** Assignment **
When you reach the line containing "Click the green 76% floating indicator" in the data below, reproduce it and every line that follows, exactly and without additions.

** The records **
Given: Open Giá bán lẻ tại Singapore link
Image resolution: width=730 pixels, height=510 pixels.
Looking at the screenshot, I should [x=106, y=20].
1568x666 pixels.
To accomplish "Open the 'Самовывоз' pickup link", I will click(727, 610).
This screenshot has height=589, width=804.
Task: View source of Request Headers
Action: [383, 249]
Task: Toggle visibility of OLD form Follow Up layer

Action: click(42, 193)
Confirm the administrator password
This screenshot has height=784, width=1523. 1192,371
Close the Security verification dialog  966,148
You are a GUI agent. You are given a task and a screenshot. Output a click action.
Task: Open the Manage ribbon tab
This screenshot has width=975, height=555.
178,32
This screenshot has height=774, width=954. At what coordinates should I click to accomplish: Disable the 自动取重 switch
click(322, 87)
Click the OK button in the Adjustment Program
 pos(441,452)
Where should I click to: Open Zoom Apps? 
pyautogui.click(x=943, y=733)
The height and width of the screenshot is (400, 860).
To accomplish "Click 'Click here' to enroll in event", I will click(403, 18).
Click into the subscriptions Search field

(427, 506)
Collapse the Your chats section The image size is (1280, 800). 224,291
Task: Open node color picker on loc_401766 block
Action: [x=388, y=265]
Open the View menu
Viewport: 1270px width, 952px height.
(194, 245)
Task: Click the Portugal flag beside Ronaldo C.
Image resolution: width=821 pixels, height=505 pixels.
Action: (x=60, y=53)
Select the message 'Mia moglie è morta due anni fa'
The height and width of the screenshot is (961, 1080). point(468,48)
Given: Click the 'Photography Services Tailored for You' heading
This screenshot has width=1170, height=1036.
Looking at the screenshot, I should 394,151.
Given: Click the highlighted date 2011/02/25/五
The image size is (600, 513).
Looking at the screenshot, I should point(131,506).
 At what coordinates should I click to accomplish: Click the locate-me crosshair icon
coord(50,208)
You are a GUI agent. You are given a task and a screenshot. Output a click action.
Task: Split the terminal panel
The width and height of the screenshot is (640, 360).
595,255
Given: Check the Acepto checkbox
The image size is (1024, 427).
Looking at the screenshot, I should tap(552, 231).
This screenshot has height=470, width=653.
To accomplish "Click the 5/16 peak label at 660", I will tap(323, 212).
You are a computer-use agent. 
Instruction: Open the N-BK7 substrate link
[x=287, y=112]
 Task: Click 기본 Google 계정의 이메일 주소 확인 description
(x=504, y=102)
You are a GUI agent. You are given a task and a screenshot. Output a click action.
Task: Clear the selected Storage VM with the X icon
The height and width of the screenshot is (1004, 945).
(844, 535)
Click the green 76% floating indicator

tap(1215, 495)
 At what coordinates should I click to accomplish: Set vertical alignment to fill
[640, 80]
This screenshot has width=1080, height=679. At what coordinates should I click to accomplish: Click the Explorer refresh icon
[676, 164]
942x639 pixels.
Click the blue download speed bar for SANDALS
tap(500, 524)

** Answer section **
Click the green 76% floating indicator

tap(1215, 495)
 At what coordinates should I click to accomplish: Set vertical alignment to fill
[640, 80]
This screenshot has width=1080, height=679. At what coordinates should I click to accomplish: Click the Explorer refresh icon
[676, 164]
942x639 pixels.
Click the blue download speed bar for SANDALS
tap(500, 524)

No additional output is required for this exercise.